Wahrlich, es waren Stunden dicht gefüllt mit Begegnungen und Gottesdiensten, die uns lange in Erinnerung bleiben werden. Der Besuch des Papstes in der Glaubensdiaspora der neuen Bundesländer hatte zwar keine bayerischen oder rheinländischen Dimensionen gehabt - aber was die Festfreude der Gläubigen und die Herzlichkeit der Aufnahme unseres Gastes aus Rom betraf, konnten wir uns durchaus mit anderen Regionen unseres Vaterlandes messen. Papst Benedikt hat diese Herzlichkeit sehr gespürt und in seinem Dankesbrief an mich hervorgehoben. Gern gebe ich diesen Dank an Sie alle und die vielen Helferinnen und Helfer von damals weiter.
Im Vertrauen unterwegs - so haben wir heute unseren Wallfahrtstag überschrieben. Und diese Überschrift passt: Man kann einen Papstbesuch nicht festhalten. Das Leben geht weiter. Ein Jahr nach diesem Ereignis, mag es noch so eindrucksvoll gewesen sein, drängen sich schon wieder andere Fragen und Probleme in den Vordergrund: die Zukunft Europas, die Stabilität des Geldes, die Sicherung der Renten, die bittere Not der Menschen in Syrien.

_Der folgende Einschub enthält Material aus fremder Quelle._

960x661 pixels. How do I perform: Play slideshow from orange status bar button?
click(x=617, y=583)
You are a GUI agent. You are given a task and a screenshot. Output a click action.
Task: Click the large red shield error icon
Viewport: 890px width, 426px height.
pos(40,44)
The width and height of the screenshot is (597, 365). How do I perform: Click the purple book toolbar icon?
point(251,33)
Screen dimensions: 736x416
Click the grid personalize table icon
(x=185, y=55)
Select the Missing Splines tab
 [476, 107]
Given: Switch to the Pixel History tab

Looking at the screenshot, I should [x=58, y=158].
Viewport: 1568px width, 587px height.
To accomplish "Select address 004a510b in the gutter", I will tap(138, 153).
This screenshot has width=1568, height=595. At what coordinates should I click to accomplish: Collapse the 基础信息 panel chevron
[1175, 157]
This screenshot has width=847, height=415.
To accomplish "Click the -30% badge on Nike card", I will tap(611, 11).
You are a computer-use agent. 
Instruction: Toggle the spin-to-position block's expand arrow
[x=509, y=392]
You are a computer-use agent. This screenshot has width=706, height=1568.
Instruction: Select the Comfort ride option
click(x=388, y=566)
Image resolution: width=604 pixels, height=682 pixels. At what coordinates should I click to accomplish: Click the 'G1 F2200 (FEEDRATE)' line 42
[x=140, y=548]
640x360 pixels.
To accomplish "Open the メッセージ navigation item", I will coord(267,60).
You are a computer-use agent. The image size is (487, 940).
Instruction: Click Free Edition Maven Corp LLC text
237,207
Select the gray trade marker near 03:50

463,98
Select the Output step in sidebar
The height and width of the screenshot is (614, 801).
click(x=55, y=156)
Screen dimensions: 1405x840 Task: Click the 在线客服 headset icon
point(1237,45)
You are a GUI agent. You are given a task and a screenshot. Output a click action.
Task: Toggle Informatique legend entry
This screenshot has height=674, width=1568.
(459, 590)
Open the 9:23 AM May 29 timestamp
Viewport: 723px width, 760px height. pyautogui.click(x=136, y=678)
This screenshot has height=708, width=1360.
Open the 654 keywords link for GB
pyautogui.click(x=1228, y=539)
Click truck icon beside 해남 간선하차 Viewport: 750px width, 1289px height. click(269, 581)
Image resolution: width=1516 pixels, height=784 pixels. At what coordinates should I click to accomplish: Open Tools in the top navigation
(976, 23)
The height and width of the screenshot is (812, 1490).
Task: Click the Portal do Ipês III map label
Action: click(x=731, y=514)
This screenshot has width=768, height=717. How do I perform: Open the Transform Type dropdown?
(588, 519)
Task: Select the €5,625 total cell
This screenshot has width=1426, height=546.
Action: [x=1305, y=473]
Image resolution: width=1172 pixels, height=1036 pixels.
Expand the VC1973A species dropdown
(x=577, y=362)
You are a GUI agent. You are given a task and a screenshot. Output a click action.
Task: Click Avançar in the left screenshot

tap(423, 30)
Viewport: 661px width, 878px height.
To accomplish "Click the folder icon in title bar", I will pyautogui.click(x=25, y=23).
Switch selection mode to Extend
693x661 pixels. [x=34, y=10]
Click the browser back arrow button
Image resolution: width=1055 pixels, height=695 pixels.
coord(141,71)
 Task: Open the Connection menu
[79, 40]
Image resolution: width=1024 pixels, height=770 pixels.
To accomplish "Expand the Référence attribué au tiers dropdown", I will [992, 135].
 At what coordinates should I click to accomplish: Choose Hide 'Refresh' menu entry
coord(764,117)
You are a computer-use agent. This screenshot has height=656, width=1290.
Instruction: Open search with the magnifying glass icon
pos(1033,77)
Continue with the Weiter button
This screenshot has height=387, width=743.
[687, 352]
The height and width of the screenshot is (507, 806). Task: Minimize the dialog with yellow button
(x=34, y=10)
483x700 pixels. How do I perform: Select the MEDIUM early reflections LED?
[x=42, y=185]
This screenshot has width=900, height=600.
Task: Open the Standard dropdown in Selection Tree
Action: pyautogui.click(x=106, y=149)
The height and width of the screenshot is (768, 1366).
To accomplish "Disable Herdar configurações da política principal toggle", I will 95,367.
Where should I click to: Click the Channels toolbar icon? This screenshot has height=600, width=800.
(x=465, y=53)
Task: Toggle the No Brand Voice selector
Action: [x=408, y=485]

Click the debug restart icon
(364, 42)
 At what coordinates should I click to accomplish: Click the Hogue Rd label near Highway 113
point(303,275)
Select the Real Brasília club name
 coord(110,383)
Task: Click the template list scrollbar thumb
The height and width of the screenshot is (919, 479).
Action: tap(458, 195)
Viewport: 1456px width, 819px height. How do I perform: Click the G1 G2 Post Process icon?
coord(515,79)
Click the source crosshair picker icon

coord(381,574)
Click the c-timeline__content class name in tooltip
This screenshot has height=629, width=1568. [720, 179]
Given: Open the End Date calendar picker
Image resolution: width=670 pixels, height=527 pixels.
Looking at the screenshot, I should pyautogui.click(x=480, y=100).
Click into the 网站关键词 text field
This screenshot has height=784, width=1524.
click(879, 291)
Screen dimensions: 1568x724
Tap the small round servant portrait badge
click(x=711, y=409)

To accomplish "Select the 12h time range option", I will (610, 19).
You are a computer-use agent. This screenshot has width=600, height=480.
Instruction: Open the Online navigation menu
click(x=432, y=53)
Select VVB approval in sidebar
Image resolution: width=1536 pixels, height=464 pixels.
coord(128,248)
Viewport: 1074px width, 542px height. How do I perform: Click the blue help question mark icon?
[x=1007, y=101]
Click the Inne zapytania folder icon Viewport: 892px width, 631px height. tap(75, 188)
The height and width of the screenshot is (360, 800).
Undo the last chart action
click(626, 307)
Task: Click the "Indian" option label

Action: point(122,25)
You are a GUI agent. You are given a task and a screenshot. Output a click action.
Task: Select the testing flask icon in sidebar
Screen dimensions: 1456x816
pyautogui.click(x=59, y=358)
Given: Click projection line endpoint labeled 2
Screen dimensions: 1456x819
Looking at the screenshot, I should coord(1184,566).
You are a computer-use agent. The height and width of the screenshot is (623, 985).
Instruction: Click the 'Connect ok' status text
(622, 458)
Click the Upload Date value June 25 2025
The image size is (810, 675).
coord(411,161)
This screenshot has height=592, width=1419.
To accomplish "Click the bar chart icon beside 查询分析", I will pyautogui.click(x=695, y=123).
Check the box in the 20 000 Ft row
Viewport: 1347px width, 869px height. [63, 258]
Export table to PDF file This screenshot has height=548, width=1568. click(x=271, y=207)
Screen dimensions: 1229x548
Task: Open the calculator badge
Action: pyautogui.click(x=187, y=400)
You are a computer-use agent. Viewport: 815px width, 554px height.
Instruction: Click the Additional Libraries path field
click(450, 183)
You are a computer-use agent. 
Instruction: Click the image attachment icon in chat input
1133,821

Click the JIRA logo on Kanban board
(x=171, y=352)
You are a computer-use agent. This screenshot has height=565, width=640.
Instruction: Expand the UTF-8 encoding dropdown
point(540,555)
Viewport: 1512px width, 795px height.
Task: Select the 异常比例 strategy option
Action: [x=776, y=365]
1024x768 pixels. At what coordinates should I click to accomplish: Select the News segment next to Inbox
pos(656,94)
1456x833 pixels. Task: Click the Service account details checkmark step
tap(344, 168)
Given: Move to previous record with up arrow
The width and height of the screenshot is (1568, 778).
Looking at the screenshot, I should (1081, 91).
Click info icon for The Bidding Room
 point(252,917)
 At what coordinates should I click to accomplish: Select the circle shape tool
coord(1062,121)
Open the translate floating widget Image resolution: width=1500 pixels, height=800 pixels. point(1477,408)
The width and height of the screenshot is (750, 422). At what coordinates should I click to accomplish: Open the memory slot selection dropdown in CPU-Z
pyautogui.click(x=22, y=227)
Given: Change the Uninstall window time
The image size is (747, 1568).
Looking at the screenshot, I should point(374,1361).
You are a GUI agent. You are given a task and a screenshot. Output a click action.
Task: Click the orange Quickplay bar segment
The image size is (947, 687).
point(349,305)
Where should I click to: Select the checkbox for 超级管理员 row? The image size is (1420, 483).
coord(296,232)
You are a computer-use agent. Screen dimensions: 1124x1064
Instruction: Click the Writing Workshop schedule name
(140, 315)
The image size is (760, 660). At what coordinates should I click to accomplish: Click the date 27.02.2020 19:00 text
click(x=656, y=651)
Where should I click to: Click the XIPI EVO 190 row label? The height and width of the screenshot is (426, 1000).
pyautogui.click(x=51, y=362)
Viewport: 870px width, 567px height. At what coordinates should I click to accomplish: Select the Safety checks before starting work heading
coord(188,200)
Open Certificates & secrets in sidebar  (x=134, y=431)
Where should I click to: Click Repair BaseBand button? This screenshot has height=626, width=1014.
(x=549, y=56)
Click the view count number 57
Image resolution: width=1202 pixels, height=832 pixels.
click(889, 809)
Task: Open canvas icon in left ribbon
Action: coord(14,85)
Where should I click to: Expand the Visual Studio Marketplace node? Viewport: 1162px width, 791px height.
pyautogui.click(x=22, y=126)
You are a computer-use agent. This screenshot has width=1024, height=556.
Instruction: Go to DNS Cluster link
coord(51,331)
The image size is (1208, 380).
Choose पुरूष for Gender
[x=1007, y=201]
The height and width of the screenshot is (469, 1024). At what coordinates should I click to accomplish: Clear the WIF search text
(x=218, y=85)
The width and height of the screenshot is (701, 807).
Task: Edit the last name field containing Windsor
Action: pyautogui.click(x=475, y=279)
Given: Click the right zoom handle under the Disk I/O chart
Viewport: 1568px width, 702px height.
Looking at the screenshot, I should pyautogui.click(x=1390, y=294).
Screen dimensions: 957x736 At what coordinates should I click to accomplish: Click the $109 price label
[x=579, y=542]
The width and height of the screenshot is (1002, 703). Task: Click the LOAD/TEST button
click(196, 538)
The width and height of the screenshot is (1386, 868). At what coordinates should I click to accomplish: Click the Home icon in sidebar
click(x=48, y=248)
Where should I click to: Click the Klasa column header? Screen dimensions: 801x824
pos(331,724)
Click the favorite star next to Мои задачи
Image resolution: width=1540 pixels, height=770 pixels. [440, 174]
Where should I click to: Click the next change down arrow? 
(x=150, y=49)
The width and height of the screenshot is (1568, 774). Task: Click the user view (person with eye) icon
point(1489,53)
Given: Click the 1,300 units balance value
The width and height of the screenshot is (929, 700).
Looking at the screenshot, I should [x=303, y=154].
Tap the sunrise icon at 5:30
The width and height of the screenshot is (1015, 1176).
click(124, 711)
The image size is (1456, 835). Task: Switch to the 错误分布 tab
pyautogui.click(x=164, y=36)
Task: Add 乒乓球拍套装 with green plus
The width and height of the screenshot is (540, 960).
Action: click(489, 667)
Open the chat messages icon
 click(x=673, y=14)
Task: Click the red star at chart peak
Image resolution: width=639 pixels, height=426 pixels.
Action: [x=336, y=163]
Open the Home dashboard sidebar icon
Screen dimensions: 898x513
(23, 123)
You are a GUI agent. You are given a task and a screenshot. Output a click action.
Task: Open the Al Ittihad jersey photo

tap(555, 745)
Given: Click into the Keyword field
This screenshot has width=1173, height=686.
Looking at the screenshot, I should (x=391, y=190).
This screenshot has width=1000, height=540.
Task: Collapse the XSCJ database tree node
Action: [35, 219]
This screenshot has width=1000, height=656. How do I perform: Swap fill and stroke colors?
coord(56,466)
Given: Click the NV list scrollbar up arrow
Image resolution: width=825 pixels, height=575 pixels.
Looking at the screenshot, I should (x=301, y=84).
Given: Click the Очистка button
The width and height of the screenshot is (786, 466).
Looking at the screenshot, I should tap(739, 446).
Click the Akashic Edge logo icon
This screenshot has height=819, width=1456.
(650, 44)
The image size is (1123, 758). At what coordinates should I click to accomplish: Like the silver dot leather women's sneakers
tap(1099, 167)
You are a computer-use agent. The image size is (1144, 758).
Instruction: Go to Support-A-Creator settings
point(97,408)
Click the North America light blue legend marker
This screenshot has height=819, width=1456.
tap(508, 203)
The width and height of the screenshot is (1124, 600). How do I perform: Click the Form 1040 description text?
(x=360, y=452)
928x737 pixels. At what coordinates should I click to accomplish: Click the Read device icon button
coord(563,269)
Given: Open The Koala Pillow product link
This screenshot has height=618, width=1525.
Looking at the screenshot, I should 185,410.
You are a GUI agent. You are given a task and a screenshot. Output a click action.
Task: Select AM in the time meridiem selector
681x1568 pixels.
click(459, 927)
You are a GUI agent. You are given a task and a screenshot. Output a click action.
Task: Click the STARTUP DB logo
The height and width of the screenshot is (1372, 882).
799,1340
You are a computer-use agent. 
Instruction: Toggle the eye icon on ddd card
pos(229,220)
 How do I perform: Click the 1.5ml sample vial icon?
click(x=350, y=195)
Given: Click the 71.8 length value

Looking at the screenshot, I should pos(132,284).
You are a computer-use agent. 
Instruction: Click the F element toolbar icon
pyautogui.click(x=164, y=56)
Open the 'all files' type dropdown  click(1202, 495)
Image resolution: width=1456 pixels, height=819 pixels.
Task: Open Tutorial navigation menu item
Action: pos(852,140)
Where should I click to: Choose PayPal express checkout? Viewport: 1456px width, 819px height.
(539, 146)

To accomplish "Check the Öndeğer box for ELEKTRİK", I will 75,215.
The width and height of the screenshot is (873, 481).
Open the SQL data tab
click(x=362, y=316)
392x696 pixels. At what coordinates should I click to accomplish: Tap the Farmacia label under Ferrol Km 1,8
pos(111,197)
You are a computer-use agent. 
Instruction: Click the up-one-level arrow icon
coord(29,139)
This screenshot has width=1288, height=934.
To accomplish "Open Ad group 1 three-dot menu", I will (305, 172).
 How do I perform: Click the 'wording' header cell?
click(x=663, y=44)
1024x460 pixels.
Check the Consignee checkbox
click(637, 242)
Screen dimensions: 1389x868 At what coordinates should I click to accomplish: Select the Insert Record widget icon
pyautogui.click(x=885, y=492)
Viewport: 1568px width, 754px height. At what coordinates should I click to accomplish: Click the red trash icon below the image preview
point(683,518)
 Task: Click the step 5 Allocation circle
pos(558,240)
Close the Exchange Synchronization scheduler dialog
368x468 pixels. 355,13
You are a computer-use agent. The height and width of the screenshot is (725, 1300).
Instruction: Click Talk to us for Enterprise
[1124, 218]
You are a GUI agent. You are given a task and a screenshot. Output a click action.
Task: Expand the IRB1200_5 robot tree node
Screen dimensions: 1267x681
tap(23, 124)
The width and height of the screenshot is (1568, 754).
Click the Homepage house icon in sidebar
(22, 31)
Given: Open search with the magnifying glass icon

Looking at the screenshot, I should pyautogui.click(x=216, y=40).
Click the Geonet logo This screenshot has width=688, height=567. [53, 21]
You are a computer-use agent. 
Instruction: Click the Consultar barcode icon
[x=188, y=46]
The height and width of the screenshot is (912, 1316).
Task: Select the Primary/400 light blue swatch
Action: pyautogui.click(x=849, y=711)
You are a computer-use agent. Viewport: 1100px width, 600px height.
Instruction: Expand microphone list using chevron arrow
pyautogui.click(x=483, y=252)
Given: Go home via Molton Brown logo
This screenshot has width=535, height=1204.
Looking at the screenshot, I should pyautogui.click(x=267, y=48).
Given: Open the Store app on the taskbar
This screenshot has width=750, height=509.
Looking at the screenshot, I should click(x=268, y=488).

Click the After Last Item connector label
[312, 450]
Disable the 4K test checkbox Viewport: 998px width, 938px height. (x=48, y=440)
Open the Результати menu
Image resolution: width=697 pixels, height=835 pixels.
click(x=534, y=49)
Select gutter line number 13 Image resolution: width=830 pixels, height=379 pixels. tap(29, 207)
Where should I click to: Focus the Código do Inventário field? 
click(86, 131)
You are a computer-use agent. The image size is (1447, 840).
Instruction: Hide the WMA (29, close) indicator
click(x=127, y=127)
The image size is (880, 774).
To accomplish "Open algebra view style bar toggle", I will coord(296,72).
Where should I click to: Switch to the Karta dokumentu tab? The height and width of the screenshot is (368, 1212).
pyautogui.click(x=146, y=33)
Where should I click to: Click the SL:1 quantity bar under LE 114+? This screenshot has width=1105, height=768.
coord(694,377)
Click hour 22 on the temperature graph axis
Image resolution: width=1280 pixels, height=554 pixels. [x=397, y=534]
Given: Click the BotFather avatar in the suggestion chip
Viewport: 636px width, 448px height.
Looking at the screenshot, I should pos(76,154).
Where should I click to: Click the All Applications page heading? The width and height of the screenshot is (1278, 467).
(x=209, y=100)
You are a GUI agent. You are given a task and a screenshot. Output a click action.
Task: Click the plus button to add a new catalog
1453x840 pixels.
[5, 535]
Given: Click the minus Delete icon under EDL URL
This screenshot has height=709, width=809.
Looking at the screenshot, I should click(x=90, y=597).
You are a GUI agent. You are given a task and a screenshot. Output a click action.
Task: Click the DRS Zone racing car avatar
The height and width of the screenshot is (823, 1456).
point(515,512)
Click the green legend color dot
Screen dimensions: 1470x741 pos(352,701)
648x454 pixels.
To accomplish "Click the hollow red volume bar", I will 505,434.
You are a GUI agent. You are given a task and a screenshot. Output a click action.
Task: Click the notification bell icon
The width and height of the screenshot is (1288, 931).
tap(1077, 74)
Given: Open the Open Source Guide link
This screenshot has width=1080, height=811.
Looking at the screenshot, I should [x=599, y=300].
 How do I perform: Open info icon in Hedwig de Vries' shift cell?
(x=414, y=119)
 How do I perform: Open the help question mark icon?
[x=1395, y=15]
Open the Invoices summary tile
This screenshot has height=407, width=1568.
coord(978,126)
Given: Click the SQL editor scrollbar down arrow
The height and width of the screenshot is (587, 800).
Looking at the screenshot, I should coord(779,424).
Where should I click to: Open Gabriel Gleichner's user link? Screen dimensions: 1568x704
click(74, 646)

Wir sind und bleiben unterwegs - als Völkergemeinschaft, als Gesellschaft in diesem Land, auch als Kirche. Aber - und das unterscheidet uns als Gläubige von jenen, die nicht an Gott glauben, wir sind im Vertrauen unterwegs.
"Wo Gott ist, da ist Zukunft!" Das war damals das Motto des Papstbesuches. Ich möchte noch einmal an einige Sätze aus der Papstpredigt auf dem Domplatz erinnern.
"... Hier in Thüringen und in der früheren DDR habt ihr eine braune und eine rote Diktatur ertragen müssen, die für den christlichen Glauben wie saurer Regen wirkte. Viele Spätfolgen dieser Zeit sind noch aufzuarbeiten, vor allem im geistigen und im religiösen Bereich ... Doch zeigen die letzten beiden Jahrzehnte auch gute Erfahrungen: ein erweiterter Horizont, ein Austausch über Grenzen hinweg, eine gläubige Zuversicht, dass Gott uns nicht im Stich lässt und uns neue Wege führt. ´Wo Gott ist, da ist Zukunft.´"
Und weiter hieß es in der Predigt des Papstes: "Wir alle sind davon überzeugt, dass die neue Freiheit geholfen hat, dem Menschen größere Würde und vielfältige neue Möglichkeiten zu eröffnen. Viele Erleichterungen dürfen wir seitens der Kirche dankbar hervorheben, seien es neue Möglichkeiten der pfarrlichen Aktivitäten, seien es Renovierung und Erweiterung von Kirchen und Gemeindezentren, seien es diözesane Initiativen von pastoraler oder kultureller Art."
Und dann diese nachdenkliche Frage des Hl. Vaters: "Haben diese Möglichkeiten uns auch ein mehr an Glauben gebracht? Ist der Wurzelgrund des Glaubens und des christlichen Lebens nicht tiefer als in der gesellschaftlichen Freiheit zu suchen? Viele entschiedene Katholiken sind gerade in der schwierigen Situation der äußeren Bedrängnis Christus und der Kirche treu geblieben. Wo stehen wir heute?"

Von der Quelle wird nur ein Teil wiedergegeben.